A big reason corporate leadership struggles with the long-term growth formula is they can rarely agree on the big questions underlying their growth strategy such as the math of growth, the value and importance of growth assets, and a valid economic formula to guide growth investment. “With all the focus on advanced analytics and data-driven marketing, not much progress has been made on understanding the fundamental math of growth in a business,” reports Professor Dominique Hanssens of the UCLA Anderson School of Management and author of the book The Long Term Impact of Marketing. “In my experience, executive teams that make the big growth bets often lack consensus and alignment on fundamentals like the true cost of customer acquisition, the right balance of customer acquisition relative to customer retention, and the financial contribution of the brand to the business.”

16 OPERATIONAL VALUE LEVERS

Academic and commercial research have made it overwhelmingly clear that growth is a “team sport” and that there is a causal relationship between organizational competence in analytics, marketing, information sharing, agility, and cross-functional collaboration with enterprise value. This research shows that a 10% increase in organizational competence will drive on average a 5.5% increase in stock price.7  An analysis of 380 CMOs by Forbes found that organizations investing in data-driven measurement processes, competencies and systems were achieving significantly higher levels of marketing effectiveness and business outcomes – achieving 5% better returns on marketing investments and more than 7% higher levels of growth performance.7  The analysis revealed that these high-performing marketers – who were exceeding growth goals by over 25% – were significantly more data-driven in their approach to measuring, optimizing, and reallocating their offline and online sales and marketing investments.
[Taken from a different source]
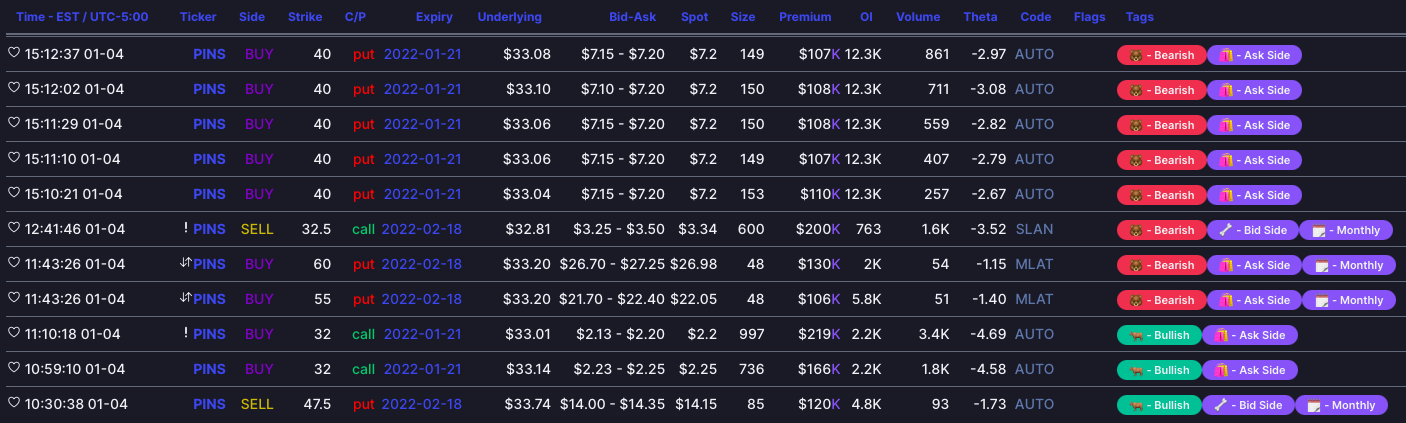Click the heart icon on the 10:59:10 row

click(x=14, y=369)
Investments in customer insights and agility do create firm value. How fast and effectively an organization analyzes, leverages and shares information and customer data can increase tactical marketing returns but also generate long term enterprise value.63  Academic research has proven there is a significant and casual relationship between how fast your organization shares data and customer insights across revenue teams and share price.6  A comprehensive analysis of 114 academic research studies by the Marketing Science Institute (MSI) has demonstrated that the ability of an organization to generate, disseminate and respond to market intelligence – called Organizational Knowledge Sharing – has a quantifiable positive effect on firm value and financial performance in terms of profits, sales, and market share.6

This is important for managers to recognize and prioritize because modern selling systems produce customer data that allows revenue teams to identify trigger events that signal buying intent, flag inquiries from important influencers within accounts, and make decisions about next best actions based on past customer behavior. However, the window of time an organization has to act on that data is small – gated by customer time, attention, and expectations for response. This makes speeding data and decisions about an opportunity from the source (e.g. a website, an algorithm in marketing) to a customer facing employee who can act on it (e.g. a relationship manager or customer service rep) a critical value driver.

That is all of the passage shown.